- Texto fornecido

Impreparados


O sismo sentido com intensidade, em Lisboa, o maior desde 1969, ocorre 36 anos depois da tragédia do incêndio do Chiado e no rescaldo dos incêndios na Madeira que evidenciaram a impreparação ou soberba dos decisores políticos perante a ocorrência do risco.


A reiterada desvalorização individual e comunitária dos riscos nos modelos de organização e nos nossos quotidianos, dos cidadãos aos decisores, faz emergir toda uma evidência de impreparação, que é muito mais que um epifenómeno, é um perigoso padrão.

O risco existe e tem de ser incorporado nas decisões, nas ações e na interiorização de rotinas em função da probabilidade ou da inevitabilidade.

Em Portugal, o risco sísmico existe, mas tirando uns maduros e alguma legislação mais no papel do que na aplicação, este é normalmente desvalorizado. É claro que existem regiões do país, como os Açores, com um maior nível de consciência do risco e de prontidão cívica e institucional para as ocorrências, mas o nosso padrão de ponderação e de antecipação do risco é indigente. É proporcionalmente oposto à facilidade com que os media e alegados especialistas falam sobre tudo nos suportes existentes em modo de “encher chouriços” em antena.

O sismo sentido com intensidade, em Lisboa, o maior desde 1969, ocorre 36 anos depois da tragédia do incêndio do Chiado e no rescaldo dos incêndios na Madeira que evidenciaram a impreparação ou soberba dos decisores políticos perante a ocorrência do risco, sem os meios adequados para o combate e sem a humildade para solicitar apoio para o ataque inicial.

- Enunciado
Prossiga o texto sobre a impreparação perante o risco em Portugal a partir da sua última frase.

- Dados fornecidos
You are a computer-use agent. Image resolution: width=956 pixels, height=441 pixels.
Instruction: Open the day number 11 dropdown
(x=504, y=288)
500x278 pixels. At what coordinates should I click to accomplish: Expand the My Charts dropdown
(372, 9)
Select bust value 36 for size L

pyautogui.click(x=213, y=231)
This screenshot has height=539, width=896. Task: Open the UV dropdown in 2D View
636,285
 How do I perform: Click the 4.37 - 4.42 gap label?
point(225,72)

---

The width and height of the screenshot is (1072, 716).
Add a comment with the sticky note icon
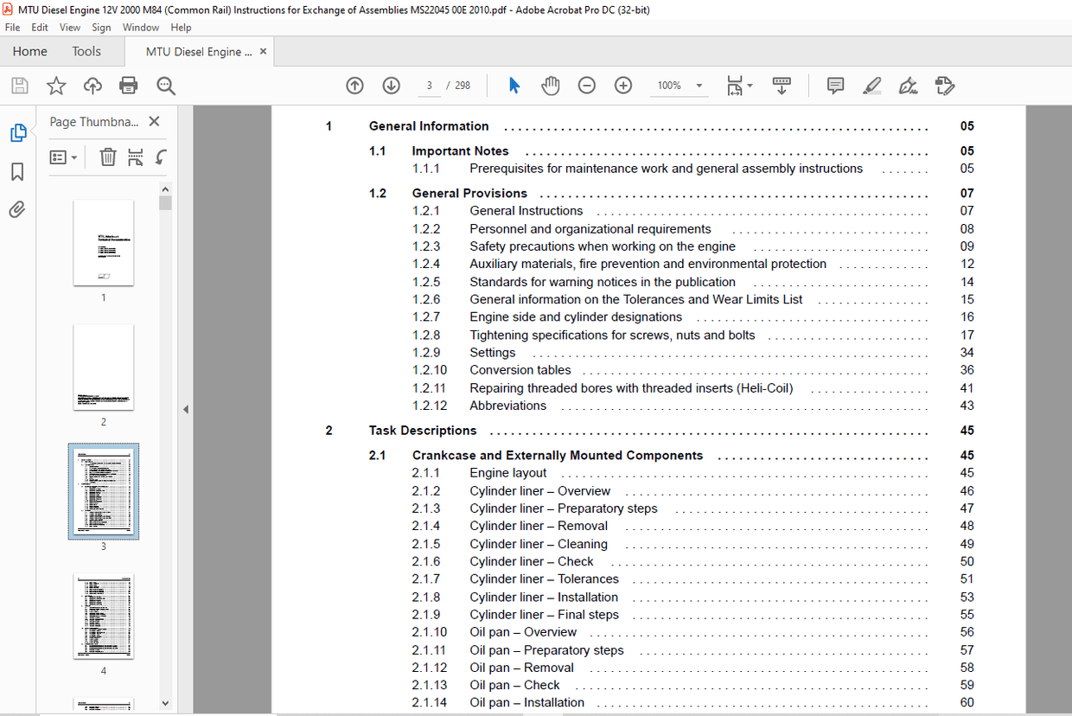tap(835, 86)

- Resultado
É preciso incorporar o risco nas vidas e colocá-lo no radar das decisões, mesmo que isso não tenha a visibilidade política, pública e mediática de outras opções mais rentáveis sob o ponto de vista eleitoral. É preciso fazê-lo de forma estruturada e sustentada, implacável no caso da aplicação de legislação antissísmica na construção em território de risco acrescido, como é o caso da grande Lisboa, onde se tem brincado com o fogo. Aqui, não pode haver nem quintais, nem quintinhas, de orgulhos bacocos que ficarão soterrados em caso de ocorrência, com relevo na perda de vidas, na destruição do edificado e na capacidade operacional de socorro. É que da minha experiência na área, o nível de integração operacional de Lisboa com o nível distrital e o plano nacional era sempre um caso à parte, sem a existência de rotinas de articulação e de agilização do socorro em caso de emergência. E no caso de uma ocorrência com relevantes impactos humanos e físicos, importa ter socorro posicionado no território com capacidade de resiliência para agir, mas boa parte da intervenção terá de vir do exterior, em função das disponibilidades de mobilidade no acesso às zonas sinistradas.

O risco não nos pode bloquear, mas tem de ser incorporado na organização e nos quotidianos, fazendo com que exercícios correntes anuais de consciencialização como o “A terra treme” da proteção civil, seja muito mais que uma nota de rodapé da atualidade ou uma coisa para as escolas.

Portugal tem em aplicação um Plano de Recuperação e Resiliência, o famoso PRR, com apoios da União Europeia, orientado para tanta coisa, por vezes com recurso a investimentos inconsequentes, a suporte de despesas correntes e à criatividade da necessidade de gastar o dinheiro num determinado prazo, mas sobre a resiliência ao risco sísmico é um vazio. A displicência com que se desvaloriza o risco, sem relevância estratégica, cívica e eleitoral, projeta-se na pacatez com que aceitamos a inexistência de impulsos estruturais de reforço da resiliência face aos sismos, a outros riscos presentes na sociedade portuguesa ou a construção de infraestruturas hospitalares sem proteção em relação a esse risco.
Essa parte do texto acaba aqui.